大腸憩室についての本文を、一字一句変えずに全文そのまま返しなさい。

* **選択本文**:
##########

大腸腸管壁の一部が腸管内圧の上昇などによりクレーター様に腸壁外に凸状に突出した状態のことを指します。大腸内視鏡検査や腹部CT検査で偶然遭遇することが多い疾患であり、ただ憩室があるだけでは無症状でありもちろん治療の必要はありません。

憩室症は2種類あります。憩室壁の全層全てが凸に飛び出した真性憩室と、固有筋層を欠き腸壁の筋層の隙間から腸粘膜のみが凸状に飛び出した仮性憩室があります。大腸憩室の大半は仮性憩室であり、以前は70~80歳の高齢者に多い病気であると言われていました。しかしながら最近では便秘症・過敏性腸症候群などの影響か便通異常に伴い30~40歳代の若年者でも憩室を認めることが少なくありません。


原因
食生活の欧米化(肉食増加、食物繊維摂取が減少)・加齢に伴う腸管壁の脆弱化によって大腸内腔圧上昇が起こり、大腸壁の筋肉層の脆弱な部分から粘膜が漿膜側へクレーター様に突出することで憩室が発生すると考えられています。

##########

* **データ抜粋**:
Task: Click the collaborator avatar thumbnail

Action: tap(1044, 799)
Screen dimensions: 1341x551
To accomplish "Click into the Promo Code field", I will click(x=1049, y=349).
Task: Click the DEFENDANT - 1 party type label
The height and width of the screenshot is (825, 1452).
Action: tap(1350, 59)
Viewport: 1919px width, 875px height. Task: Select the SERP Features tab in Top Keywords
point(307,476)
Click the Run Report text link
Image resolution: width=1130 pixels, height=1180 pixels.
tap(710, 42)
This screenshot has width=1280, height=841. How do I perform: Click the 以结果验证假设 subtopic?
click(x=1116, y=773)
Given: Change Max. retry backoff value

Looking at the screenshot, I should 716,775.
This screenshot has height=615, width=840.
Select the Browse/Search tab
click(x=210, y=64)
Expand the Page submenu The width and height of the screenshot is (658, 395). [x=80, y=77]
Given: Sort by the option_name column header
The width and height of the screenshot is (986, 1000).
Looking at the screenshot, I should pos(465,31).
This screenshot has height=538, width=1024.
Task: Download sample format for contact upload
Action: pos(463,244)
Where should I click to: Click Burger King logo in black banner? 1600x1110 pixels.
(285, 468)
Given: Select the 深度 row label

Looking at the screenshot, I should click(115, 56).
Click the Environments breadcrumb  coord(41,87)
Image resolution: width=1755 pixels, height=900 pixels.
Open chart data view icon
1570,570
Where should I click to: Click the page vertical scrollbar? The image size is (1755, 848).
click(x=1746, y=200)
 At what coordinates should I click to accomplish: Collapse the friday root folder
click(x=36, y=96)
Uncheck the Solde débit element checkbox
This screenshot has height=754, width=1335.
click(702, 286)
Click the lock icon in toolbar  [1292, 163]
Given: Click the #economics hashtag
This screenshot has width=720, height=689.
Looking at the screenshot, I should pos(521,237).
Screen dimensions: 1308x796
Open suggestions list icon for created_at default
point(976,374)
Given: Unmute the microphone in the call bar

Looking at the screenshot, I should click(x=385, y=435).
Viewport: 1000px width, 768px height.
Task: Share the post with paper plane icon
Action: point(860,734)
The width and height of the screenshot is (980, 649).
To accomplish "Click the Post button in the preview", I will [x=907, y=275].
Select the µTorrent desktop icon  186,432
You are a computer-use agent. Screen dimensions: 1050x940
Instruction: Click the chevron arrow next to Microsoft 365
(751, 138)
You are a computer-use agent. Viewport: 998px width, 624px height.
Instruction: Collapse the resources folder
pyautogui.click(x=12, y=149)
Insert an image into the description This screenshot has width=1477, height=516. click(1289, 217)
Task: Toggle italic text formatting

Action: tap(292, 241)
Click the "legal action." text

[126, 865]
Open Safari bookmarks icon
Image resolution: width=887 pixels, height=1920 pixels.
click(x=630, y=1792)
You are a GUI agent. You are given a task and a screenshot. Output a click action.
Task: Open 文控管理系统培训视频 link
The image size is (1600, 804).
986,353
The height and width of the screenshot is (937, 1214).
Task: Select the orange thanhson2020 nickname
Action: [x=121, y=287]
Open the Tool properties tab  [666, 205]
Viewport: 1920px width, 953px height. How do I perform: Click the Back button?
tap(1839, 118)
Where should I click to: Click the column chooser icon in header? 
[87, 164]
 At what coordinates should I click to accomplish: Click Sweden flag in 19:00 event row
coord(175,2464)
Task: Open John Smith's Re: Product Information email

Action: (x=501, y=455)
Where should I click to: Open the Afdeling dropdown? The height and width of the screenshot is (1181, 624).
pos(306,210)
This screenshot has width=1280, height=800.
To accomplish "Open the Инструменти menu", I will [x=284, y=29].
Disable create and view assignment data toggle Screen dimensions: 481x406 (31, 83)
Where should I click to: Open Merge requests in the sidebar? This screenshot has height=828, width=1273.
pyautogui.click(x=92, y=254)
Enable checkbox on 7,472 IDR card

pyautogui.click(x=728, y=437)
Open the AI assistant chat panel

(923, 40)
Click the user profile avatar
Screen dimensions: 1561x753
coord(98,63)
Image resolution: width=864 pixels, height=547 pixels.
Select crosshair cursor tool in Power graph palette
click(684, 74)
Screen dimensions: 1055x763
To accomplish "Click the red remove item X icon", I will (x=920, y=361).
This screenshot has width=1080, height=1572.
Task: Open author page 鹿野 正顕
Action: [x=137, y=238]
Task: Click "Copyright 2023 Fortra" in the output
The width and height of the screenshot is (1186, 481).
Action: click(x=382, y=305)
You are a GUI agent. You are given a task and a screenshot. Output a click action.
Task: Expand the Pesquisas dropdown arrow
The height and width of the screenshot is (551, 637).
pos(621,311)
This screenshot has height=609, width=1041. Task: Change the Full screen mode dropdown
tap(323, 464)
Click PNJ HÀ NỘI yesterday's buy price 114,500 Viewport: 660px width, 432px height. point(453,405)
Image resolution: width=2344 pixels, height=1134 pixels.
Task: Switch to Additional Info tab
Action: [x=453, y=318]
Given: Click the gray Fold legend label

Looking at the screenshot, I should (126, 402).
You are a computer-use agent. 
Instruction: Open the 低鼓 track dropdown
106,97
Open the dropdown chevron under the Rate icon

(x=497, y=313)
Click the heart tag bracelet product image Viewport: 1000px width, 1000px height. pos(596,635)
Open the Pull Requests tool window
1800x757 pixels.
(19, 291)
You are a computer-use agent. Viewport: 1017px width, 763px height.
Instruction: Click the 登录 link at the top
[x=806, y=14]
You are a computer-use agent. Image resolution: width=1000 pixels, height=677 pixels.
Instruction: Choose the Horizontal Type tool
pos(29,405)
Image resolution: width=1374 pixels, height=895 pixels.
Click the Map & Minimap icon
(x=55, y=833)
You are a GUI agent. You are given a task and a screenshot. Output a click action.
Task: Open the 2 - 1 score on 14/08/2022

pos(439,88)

##########

* **演習の解答**:
大腸腸管壁の一部が腸管内圧の上昇などによりクレーター様に腸壁外に凸状に突出した状態のことを指します。大腸内視鏡検査や腹部CT検査で偶然遭遇することが多い疾患であり、ただ憩室があるだけでは無症状でありもちろん治療の必要はありません。

憩室症は2種類あります。憩室壁の全層全てが凸に飛び出した真性憩室と、固有筋層を欠き腸壁の筋層の隙間から腸粘膜のみが凸状に飛び出した仮性憩室があります。大腸憩室の大半は仮性憩室であり、以前は70~80歳の高齢者に多い病気であると言われていました。しかしながら最近では便秘症・過敏性腸症候群などの影響か便通異常に伴い30~40歳代の若年者でも憩室を認めることが少なくありません。


原因
食生活の欧米化(肉食増加、食物繊維摂取が減少)・加齢に伴う腸管壁の脆弱化によって大腸内腔圧上昇が起こり、大腸壁の筋肉層の脆弱な部分から粘膜が漿膜側へクレーター様に突出することで憩室が発生すると考えられています。